[Task] Update the entries below, replacing "click coordinates" with "tap coordinates" at every occurrence and leaving everything else unchanged.

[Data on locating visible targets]
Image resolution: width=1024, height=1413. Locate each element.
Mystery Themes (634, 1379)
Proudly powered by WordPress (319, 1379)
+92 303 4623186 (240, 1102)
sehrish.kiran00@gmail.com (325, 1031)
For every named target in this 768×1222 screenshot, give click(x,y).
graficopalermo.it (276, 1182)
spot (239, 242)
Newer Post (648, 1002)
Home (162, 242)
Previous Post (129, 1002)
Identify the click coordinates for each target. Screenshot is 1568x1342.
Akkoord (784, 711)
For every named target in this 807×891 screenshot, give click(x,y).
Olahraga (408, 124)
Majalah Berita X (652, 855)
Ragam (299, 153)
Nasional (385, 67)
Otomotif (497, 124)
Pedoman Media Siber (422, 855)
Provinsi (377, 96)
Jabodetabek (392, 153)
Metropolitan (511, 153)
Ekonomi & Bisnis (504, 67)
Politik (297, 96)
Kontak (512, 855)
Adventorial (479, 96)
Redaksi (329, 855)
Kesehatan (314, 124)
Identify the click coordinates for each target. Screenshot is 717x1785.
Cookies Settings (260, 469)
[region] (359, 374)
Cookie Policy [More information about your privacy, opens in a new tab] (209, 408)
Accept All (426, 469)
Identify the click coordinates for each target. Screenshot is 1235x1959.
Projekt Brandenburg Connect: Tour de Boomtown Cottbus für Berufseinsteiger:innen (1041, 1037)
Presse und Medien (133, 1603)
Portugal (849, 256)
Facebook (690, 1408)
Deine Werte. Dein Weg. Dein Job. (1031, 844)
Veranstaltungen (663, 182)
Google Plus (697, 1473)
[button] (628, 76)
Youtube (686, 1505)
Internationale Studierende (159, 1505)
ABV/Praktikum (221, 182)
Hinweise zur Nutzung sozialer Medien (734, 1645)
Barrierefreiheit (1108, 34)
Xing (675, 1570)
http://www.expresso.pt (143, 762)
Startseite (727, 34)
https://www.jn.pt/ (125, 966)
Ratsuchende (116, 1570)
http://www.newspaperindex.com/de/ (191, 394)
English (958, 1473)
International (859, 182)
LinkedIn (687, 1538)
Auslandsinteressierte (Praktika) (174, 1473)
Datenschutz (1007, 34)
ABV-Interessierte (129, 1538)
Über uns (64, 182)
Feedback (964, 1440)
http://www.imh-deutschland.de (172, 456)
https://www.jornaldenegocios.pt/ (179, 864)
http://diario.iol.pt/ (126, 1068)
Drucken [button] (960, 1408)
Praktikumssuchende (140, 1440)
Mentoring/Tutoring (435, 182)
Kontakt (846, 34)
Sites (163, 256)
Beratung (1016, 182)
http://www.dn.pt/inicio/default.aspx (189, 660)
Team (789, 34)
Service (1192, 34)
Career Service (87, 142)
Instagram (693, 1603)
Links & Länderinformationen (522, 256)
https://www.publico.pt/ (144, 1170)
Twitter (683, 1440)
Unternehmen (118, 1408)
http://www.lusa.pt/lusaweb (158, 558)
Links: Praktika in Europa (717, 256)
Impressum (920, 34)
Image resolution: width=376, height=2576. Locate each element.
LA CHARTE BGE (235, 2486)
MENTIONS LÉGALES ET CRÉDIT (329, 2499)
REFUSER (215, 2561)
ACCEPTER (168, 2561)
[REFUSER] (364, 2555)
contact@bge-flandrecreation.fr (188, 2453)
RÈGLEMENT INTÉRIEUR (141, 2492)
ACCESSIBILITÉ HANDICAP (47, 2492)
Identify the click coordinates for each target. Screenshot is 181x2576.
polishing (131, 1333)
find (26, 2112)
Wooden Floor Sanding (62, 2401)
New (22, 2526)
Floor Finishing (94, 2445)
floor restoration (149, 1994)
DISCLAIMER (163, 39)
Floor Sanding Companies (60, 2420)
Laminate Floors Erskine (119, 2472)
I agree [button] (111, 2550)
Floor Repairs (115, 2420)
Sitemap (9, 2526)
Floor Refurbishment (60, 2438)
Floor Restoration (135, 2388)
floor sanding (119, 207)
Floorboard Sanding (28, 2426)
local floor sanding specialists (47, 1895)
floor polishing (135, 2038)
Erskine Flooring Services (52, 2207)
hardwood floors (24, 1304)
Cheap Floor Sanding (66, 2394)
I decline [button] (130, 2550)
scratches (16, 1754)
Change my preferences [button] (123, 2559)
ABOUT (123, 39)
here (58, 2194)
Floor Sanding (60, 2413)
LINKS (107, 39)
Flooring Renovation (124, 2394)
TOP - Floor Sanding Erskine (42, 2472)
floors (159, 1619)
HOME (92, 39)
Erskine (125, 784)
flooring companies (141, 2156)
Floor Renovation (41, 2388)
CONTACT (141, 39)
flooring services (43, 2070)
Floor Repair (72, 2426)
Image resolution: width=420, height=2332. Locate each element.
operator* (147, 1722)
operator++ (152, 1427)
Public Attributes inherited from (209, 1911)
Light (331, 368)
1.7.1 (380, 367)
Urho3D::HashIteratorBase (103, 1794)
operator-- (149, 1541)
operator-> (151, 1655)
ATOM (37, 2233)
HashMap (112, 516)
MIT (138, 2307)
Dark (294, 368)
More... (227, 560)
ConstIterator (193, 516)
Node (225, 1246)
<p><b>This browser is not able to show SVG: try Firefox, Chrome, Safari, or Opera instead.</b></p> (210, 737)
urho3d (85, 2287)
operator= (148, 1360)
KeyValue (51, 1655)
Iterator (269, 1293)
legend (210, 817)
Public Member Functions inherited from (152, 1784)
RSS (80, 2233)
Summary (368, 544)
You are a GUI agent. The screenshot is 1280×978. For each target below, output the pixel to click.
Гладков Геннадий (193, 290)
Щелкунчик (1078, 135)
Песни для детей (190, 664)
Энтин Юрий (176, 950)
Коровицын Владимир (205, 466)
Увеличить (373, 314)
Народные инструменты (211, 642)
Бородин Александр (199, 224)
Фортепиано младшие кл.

[Answer to the task]
Image resolution: width=1024, height=1413. Locate each element.
Mystery Themes (634, 1379)
Proudly powered by WordPress (319, 1379)
+92 303 4623186 (240, 1102)
sehrish.kiran00@gmail.com (325, 1031)
For every named target in this 768×1222 screenshot, give click(x,y).
graficopalermo.it (276, 1182)
spot (239, 242)
Newer Post (648, 1002)
Home (162, 242)
Previous Post (129, 1002)
Identify the tap coordinates for each target. Screenshot is 1568x1342.
Akkoord (784, 711)
For every named target in this 807×891 screenshot, give click(x,y).
Olahraga (408, 124)
Majalah Berita X (652, 855)
Ragam (299, 153)
Nasional (385, 67)
Otomotif (497, 124)
Pedoman Media Siber (422, 855)
Provinsi (377, 96)
Jabodetabek (392, 153)
Metropolitan (511, 153)
Ekonomi & Bisnis (504, 67)
Politik (297, 96)
Kontak (512, 855)
Adventorial (479, 96)
Redaksi (329, 855)
Kesehatan (314, 124)
Identify the tap coordinates for each target. Screenshot is 717x1785.
Cookies Settings (260, 469)
[region] (359, 374)
Cookie Policy [More information about your privacy, opens in a new tab] (209, 408)
Accept All (426, 469)
Identify the tap coordinates for each target. Screenshot is 1235x1959.
Projekt Brandenburg Connect: Tour de Boomtown Cottbus für Berufseinsteiger:innen (1041, 1037)
Presse und Medien (133, 1603)
Portugal (849, 256)
Facebook (690, 1408)
Deine Werte. Dein Weg. Dein Job. (1031, 844)
Veranstaltungen (663, 182)
Google Plus (697, 1473)
[button] (628, 76)
Youtube (686, 1505)
Internationale Studierende (159, 1505)
ABV/Praktikum (221, 182)
Hinweise zur Nutzung sozialer Medien (734, 1645)
Barrierefreiheit (1108, 34)
Xing (675, 1570)
http://www.expresso.pt (143, 762)
Startseite (727, 34)
https://www.jn.pt/ (125, 966)
Ratsuchende (116, 1570)
http://www.newspaperindex.com/de/ (191, 394)
English (958, 1473)
International (859, 182)
LinkedIn (687, 1538)
Auslandsinteressierte (Praktika) (174, 1473)
Datenschutz (1007, 34)
ABV-Interessierte (129, 1538)
Über uns (64, 182)
Feedback (964, 1440)
http://www.imh-deutschland.de (172, 456)
https://www.jornaldenegocios.pt/ (179, 864)
http://diario.iol.pt/ (126, 1068)
Drucken [button] (960, 1408)
Praktikumssuchende (140, 1440)
Mentoring/Tutoring (435, 182)
Kontakt (846, 34)
Sites (163, 256)
Beratung (1016, 182)
http://www.dn.pt/inicio/default.aspx (189, 660)
Team (789, 34)
Service (1192, 34)
Career Service (87, 142)
Instagram (693, 1603)
Links & Länderinformationen (522, 256)
https://www.publico.pt/ (144, 1170)
Twitter (683, 1440)
Unternehmen (118, 1408)
http://www.lusa.pt/lusaweb (158, 558)
Links: Praktika in Europa (717, 256)
Impressum (920, 34)
Image resolution: width=376, height=2576. Locate each element.
LA CHARTE BGE (235, 2486)
MENTIONS LÉGALES ET CRÉDIT (329, 2499)
REFUSER (215, 2561)
ACCEPTER (168, 2561)
[REFUSER] (364, 2555)
contact@bge-flandrecreation.fr (188, 2453)
RÈGLEMENT INTÉRIEUR (141, 2492)
ACCESSIBILITÉ HANDICAP (47, 2492)
Identify the tap coordinates for each target. Screenshot is 181x2576.
polishing (131, 1333)
find (26, 2112)
Wooden Floor Sanding (62, 2401)
New (22, 2526)
Floor Finishing (94, 2445)
floor restoration (149, 1994)
DISCLAIMER (163, 39)
Floor Sanding Companies (60, 2420)
Laminate Floors Erskine (119, 2472)
I agree [button] (111, 2550)
Floor Repairs (115, 2420)
Sitemap (9, 2526)
Floor Refurbishment (60, 2438)
Floor Restoration (135, 2388)
floor sanding (119, 207)
Floorboard Sanding (28, 2426)
local floor sanding specialists (47, 1895)
floor polishing (135, 2038)
Erskine Flooring Services (52, 2207)
hardwood floors (24, 1304)
Cheap Floor Sanding (66, 2394)
I decline [button] (130, 2550)
scratches (16, 1754)
Change my preferences [button] (123, 2559)
ABOUT (123, 39)
here (58, 2194)
Floor Sanding (60, 2413)
LINKS (107, 39)
Flooring Renovation (124, 2394)
TOP - Floor Sanding Erskine (42, 2472)
floors (159, 1619)
HOME (92, 39)
Erskine (125, 784)
flooring companies (141, 2156)
Floor Renovation (41, 2388)
CONTACT (141, 39)
flooring services (43, 2070)
Floor Repair (72, 2426)
Image resolution: width=420, height=2332. Locate each element.
operator* (147, 1722)
operator++ (152, 1427)
Public Attributes inherited from (209, 1911)
Light (331, 368)
1.7.1 (380, 367)
Urho3D::HashIteratorBase (103, 1794)
operator-- (149, 1541)
operator-> (151, 1655)
ATOM (37, 2233)
HashMap (112, 516)
MIT (138, 2307)
Dark (294, 368)
More... (227, 560)
ConstIterator (193, 516)
Node (225, 1246)
<p><b>This browser is not able to show SVG: try Firefox, Chrome, Safari, or Opera instead.</b></p> (210, 737)
urho3d (85, 2287)
operator= (148, 1360)
KeyValue (51, 1655)
Iterator (269, 1293)
legend (210, 817)
Public Member Functions inherited from (152, 1784)
RSS (80, 2233)
Summary (368, 544)
You are a GUI agent. The screenshot is 1280×978. For each target below, output the pixel to click.
Гладков Геннадий (193, 290)
Щелкунчик (1078, 135)
Песни для детей (190, 664)
Энтин Юрий (176, 950)
Коровицын Владимир (205, 466)
Увеличить (373, 314)
Народные инструменты (211, 642)
Бородин Александр (199, 224)
Фортепиано младшие кл.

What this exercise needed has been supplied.